Saved data entries

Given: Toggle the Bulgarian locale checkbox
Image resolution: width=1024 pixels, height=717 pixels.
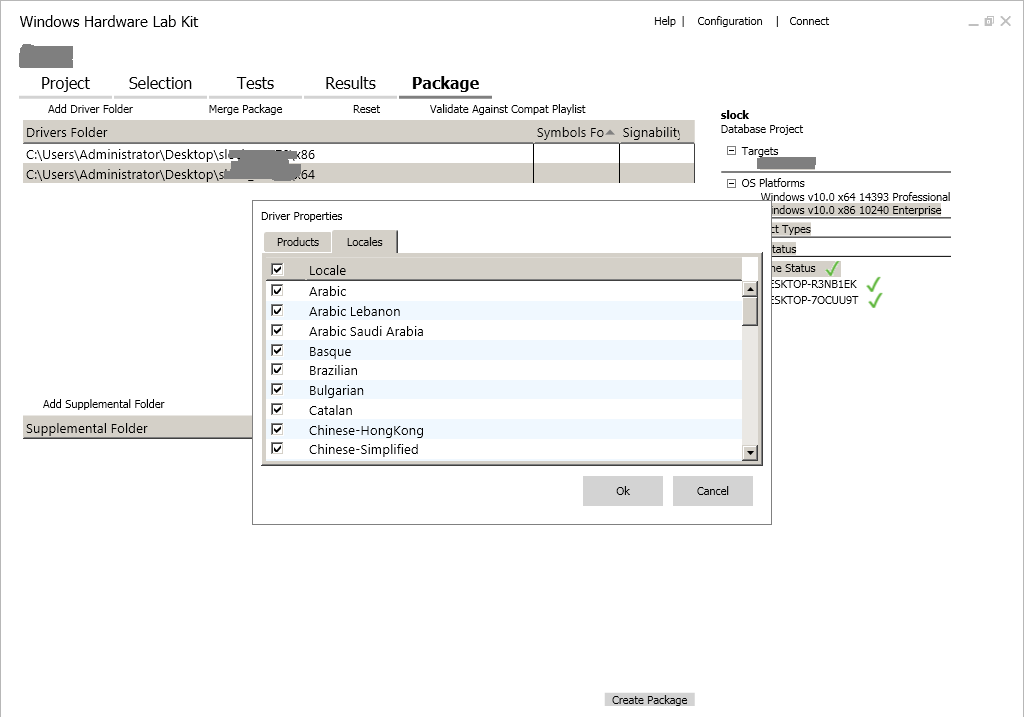Looking at the screenshot, I should click(x=277, y=390).
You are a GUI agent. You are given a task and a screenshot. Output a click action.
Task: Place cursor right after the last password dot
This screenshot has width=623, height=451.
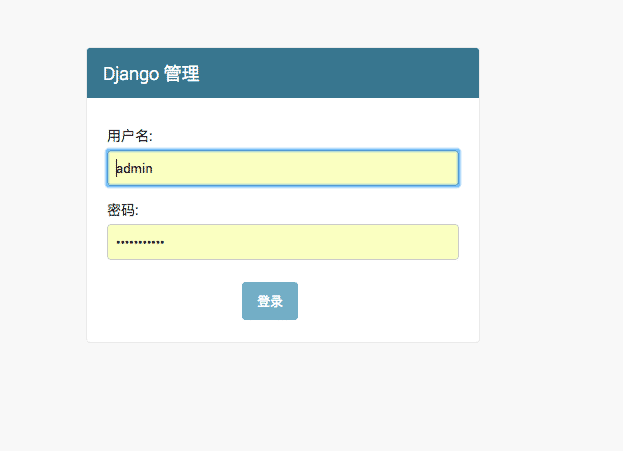[x=166, y=243]

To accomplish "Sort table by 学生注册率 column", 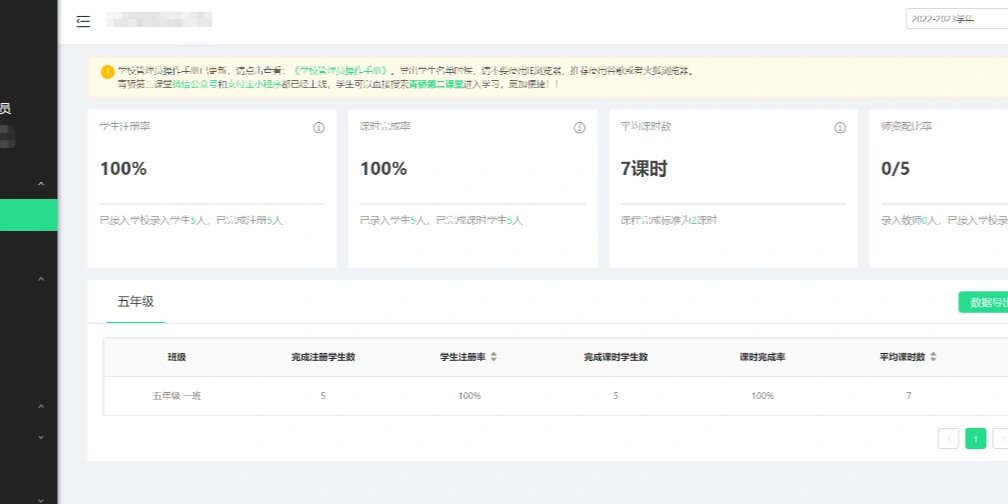I will (493, 357).
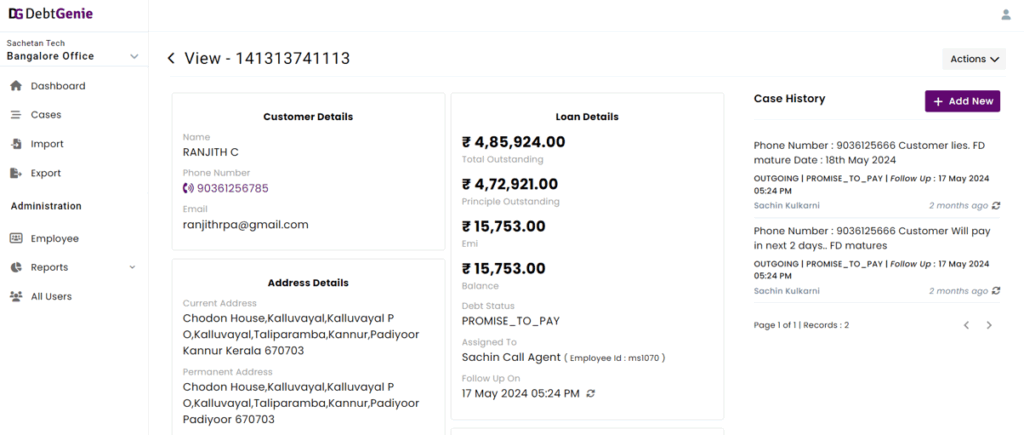Click the sync icon on the second case history entry

tap(995, 291)
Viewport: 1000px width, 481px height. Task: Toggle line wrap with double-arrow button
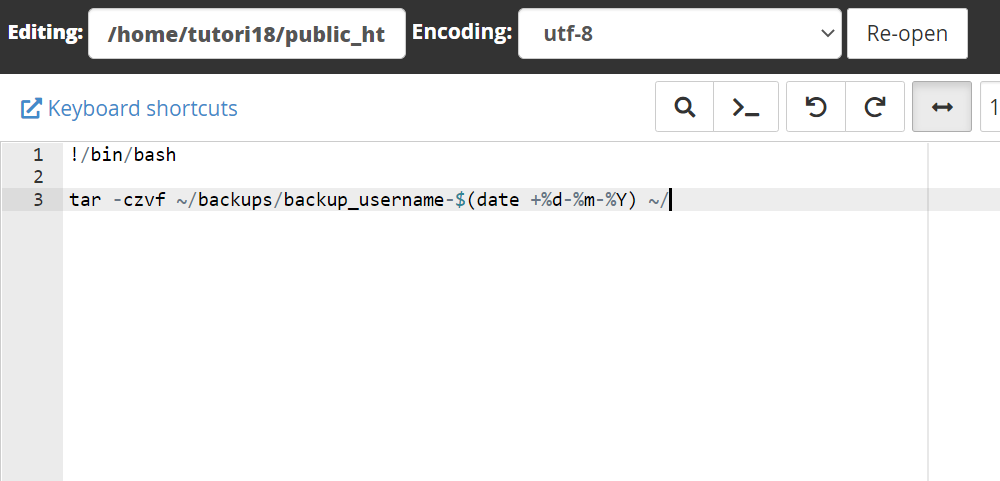(x=942, y=107)
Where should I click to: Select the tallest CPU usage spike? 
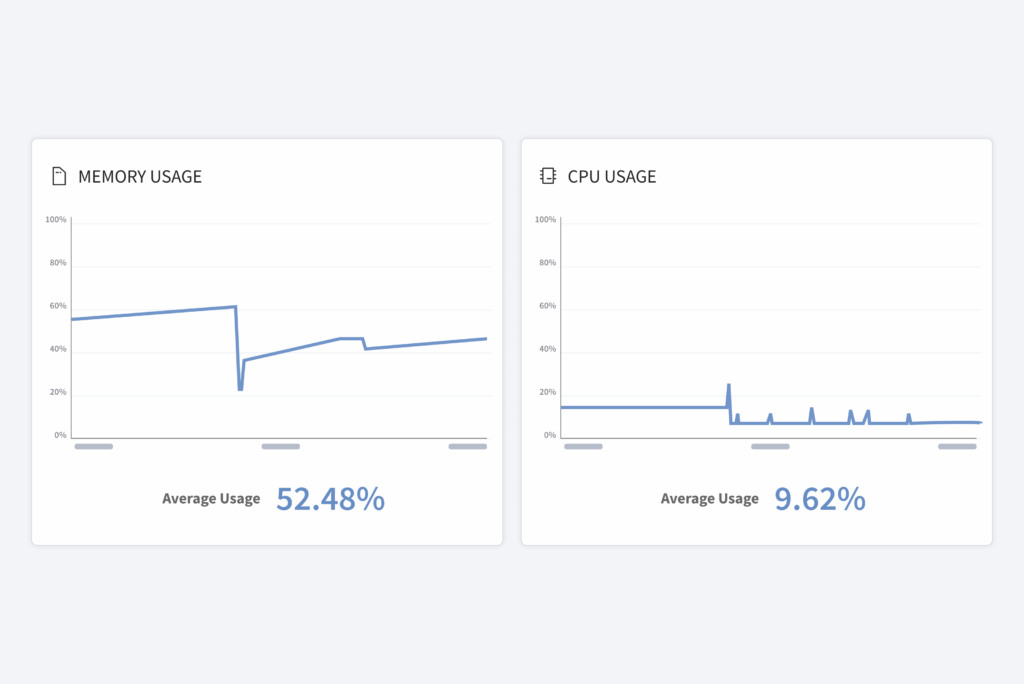click(x=727, y=383)
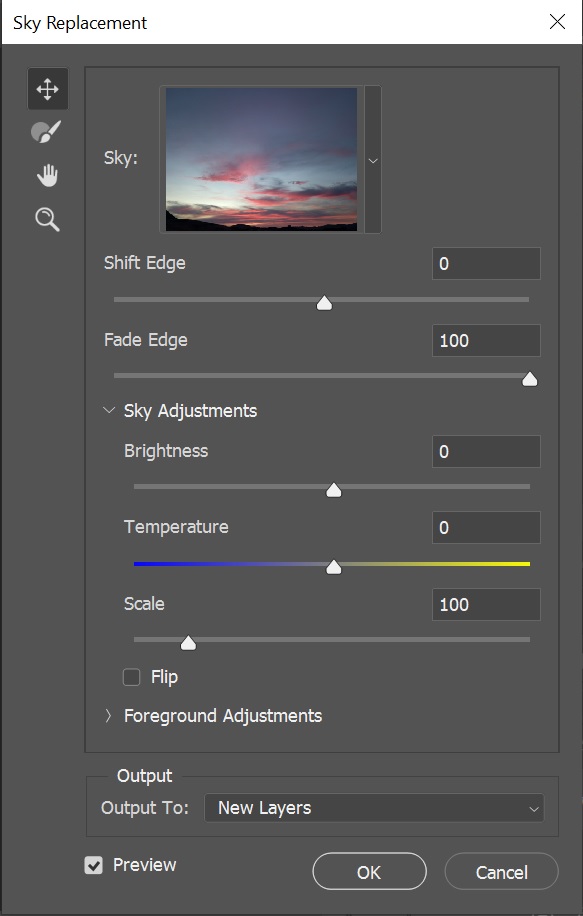Click the Fade Edge slider handle
The height and width of the screenshot is (916, 583).
[x=530, y=379]
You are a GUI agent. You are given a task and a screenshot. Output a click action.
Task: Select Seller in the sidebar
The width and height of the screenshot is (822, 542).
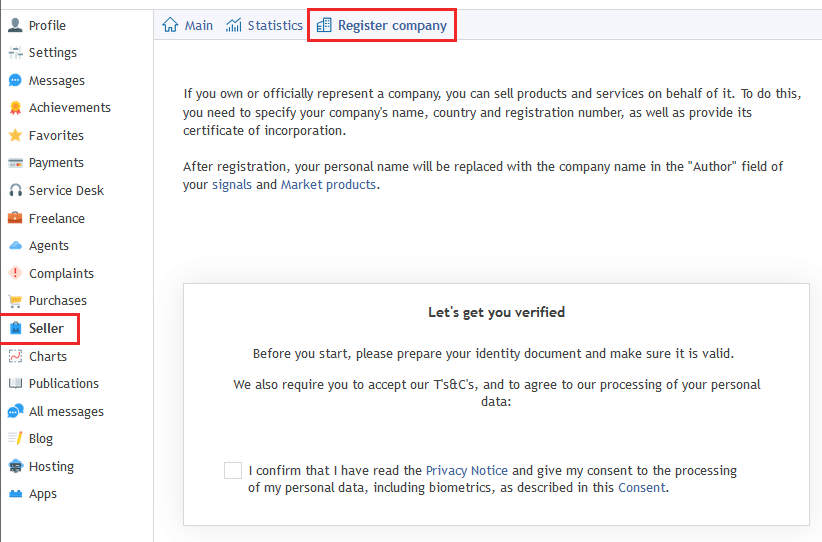tap(39, 329)
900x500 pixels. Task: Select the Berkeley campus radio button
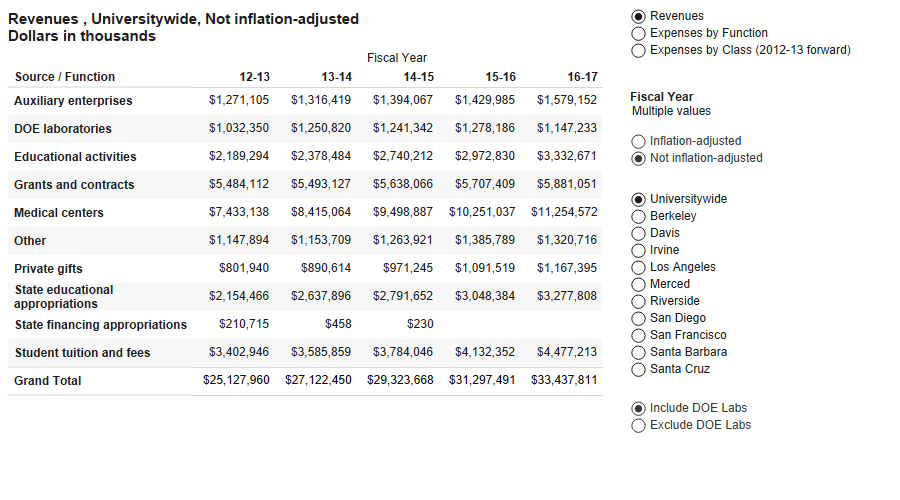638,217
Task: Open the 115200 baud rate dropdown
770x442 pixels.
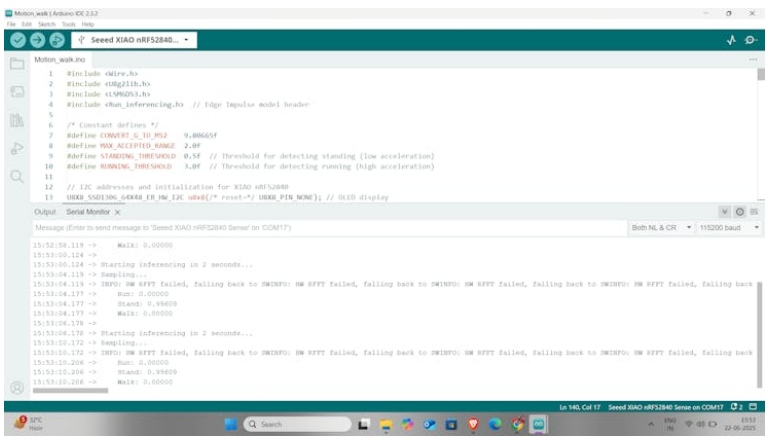Action: (727, 228)
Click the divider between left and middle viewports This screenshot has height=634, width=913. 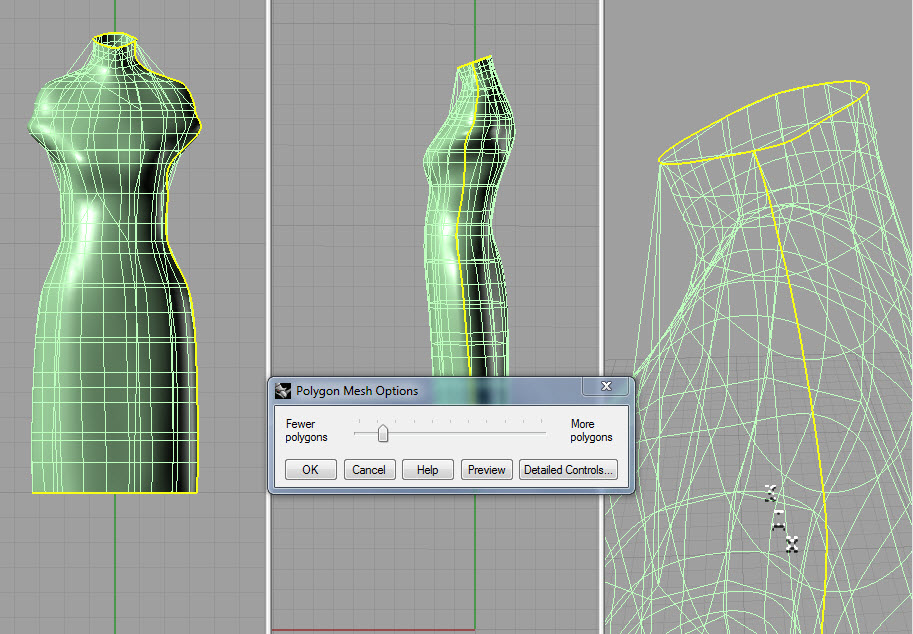(269, 200)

WHAT YOU WILL DO =>
Copy out nothing but the lines from the beginning of the records through the one that contains "Task: Place cursor". Skip the pictures.

SOLVED EXERCISE =>
Given: Toggle the Bulgarian locale checkbox
Image resolution: width=1024 pixels, height=717 pixels.
Looking at the screenshot, I should click(x=277, y=390).
You are a GUI agent. You are given a task and a screenshot. Output a click action.
Task: Place cursor right after the last password dot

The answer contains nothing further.